“It is the honor of God to conceal a matter; but it is the honor of kings to search out a matter. The heavens for height, the earth for depth, and the hearts of kings cannot be fathomed.” Proverbs 25:2-3
Wow. Theology, the nature of humanity and the world, and our purpose in life – all are sublimely addressed in a few verses of sacred text. This makes Bible study exciting and worthwhile, don’t you think?
Let’s search for meaning by progressing carefully through these verses.
The first notion is that God’s matters are generally cloaked from us in mystery. Though we often have a sense of God’s attributes and actions, we should be humble in our claims of theological certainty. As to the face and nature of God, God knows, and we don’t. As we learn from Deuteronomy 29:28, “the concealed things belong to the Lord our God.”
Importantly, however, that verse goes on to say “…but those things that are revealed belong to us and our children forever that we may do all the words that we’ve been instructed.” This wisdom is essential for our understanding the next idea in the proverb.

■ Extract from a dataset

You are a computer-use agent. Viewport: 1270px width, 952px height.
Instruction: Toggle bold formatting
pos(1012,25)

Before we go there, though, let’s clarify the identity of “kings.” Clearly, among other things, the word “kings” means kings. I think it means more. It likely refers as well to those who work in the king’s court. It also has been read to include rabbis who issue “edicts,” as do sovereigns. But, even more, I believe the word could and should be extended to all of us, all who live to extend God’s sovereignty in the world.
We are indeed the “kings” of our own lives. We seek and act on choices, and, thus, like a king, are rulers in our personal realms.

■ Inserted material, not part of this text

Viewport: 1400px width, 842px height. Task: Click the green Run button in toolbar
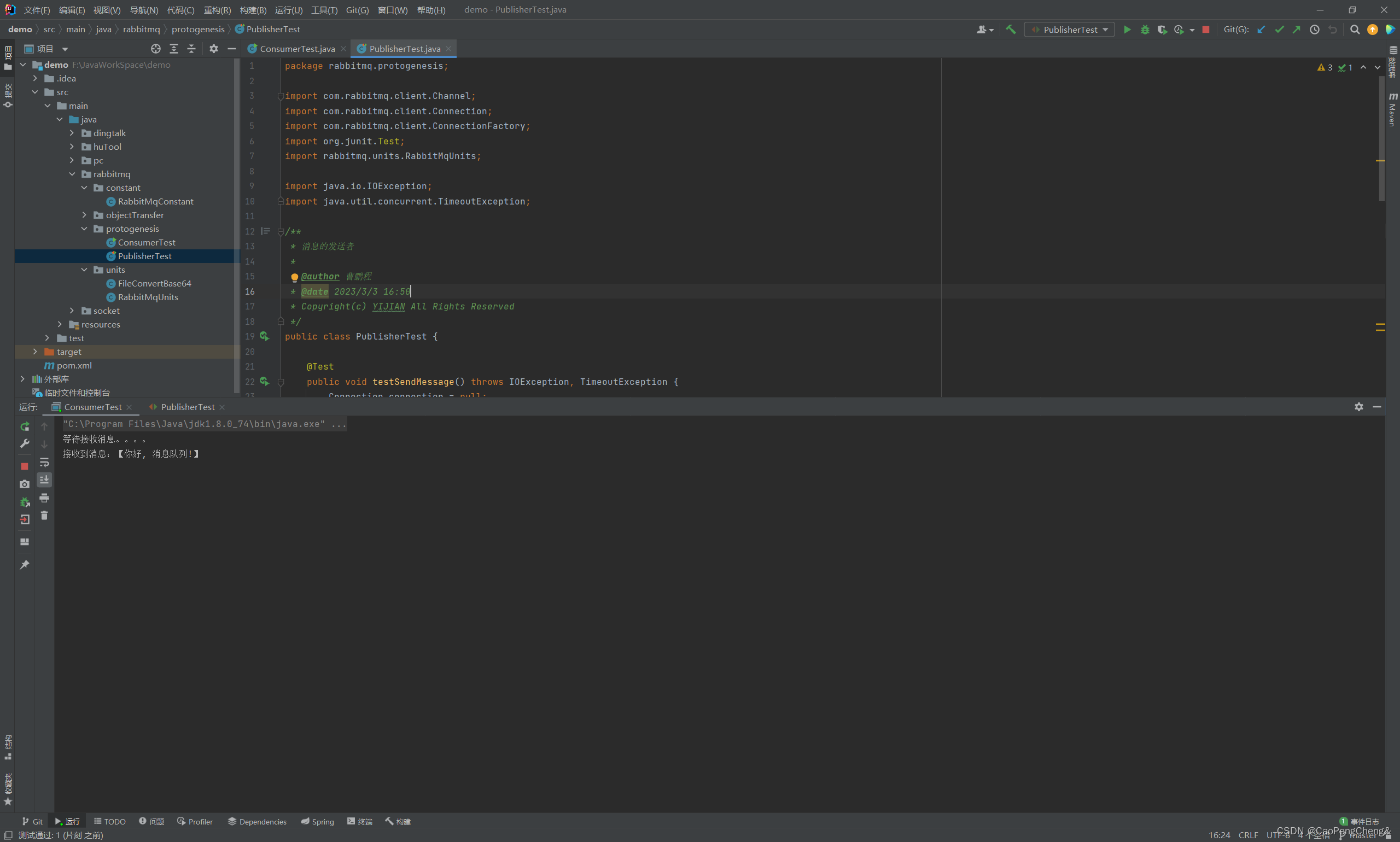click(x=1127, y=30)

Thus, it is our honor, as the proverb says, “to search out a matter.” In Deuteronomy’s terms, this means we’re to search out God’s revelation so that we may do what we’ve been instructed.
In thinking about the proverb’s second verse, we know there is much we can learn and benefit from science. We can know a lot about the heavens and the earth, as well as the heart of man. But, we cannot reach to the end of those unfathomable territories. I take these limits principally to mean that, out of humility, we should avoid being enslaved by the idea, or governed by the ambition, that we can fully comprehend all such things.

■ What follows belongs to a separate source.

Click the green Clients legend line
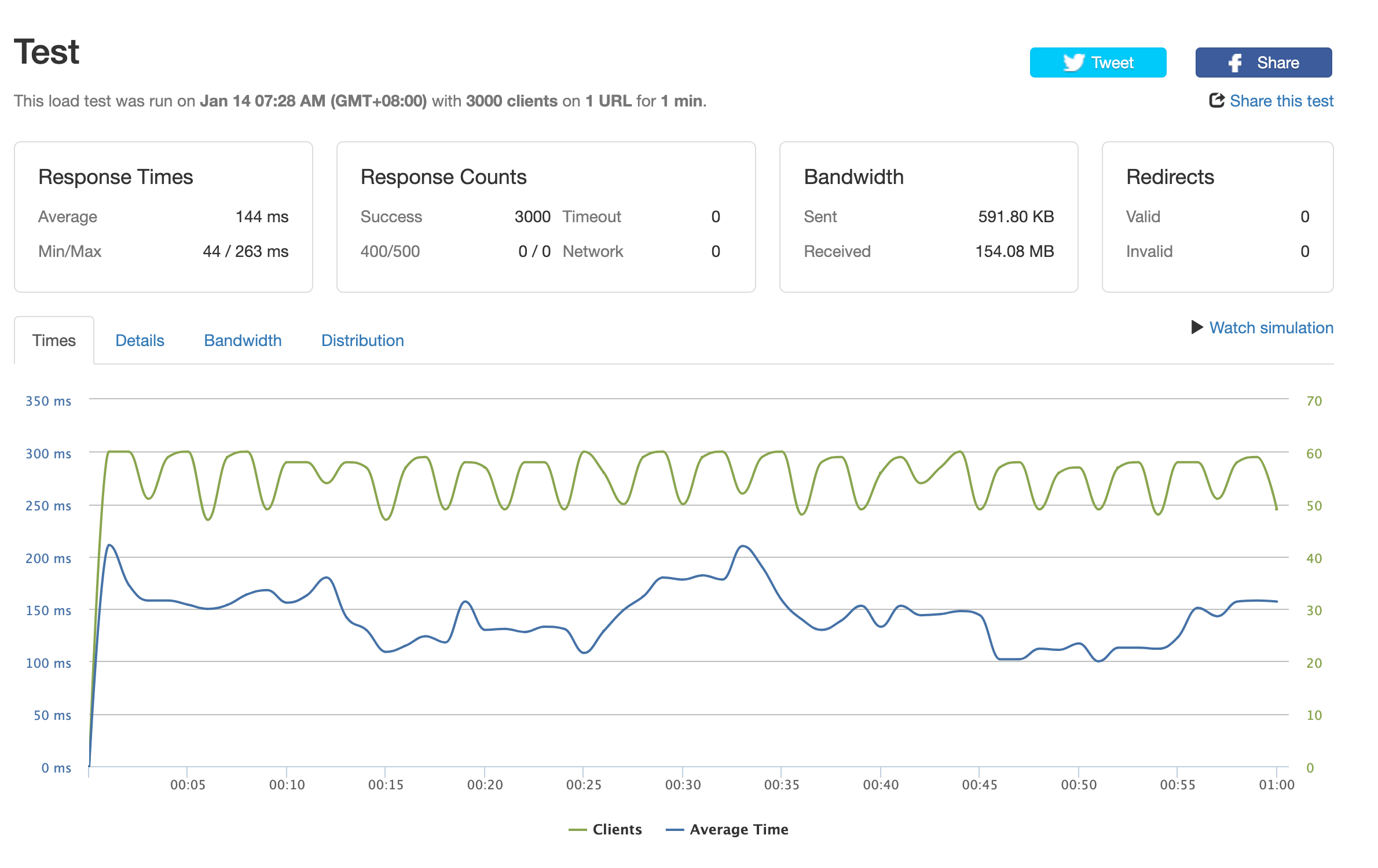The image size is (1378, 868). click(x=578, y=830)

So, where does this leave us?
We cannot know all God’s matters; nor can we really know the heart of others. Therefore, we should avoid excessive use of time, spirit, and resources in believing otherwise.
Rather, it is both our honor and burden to “search out matters” from divinely revealed words to live in accord with God’s Instruction, and, thus, make the world a more righteous, just, and equitable place.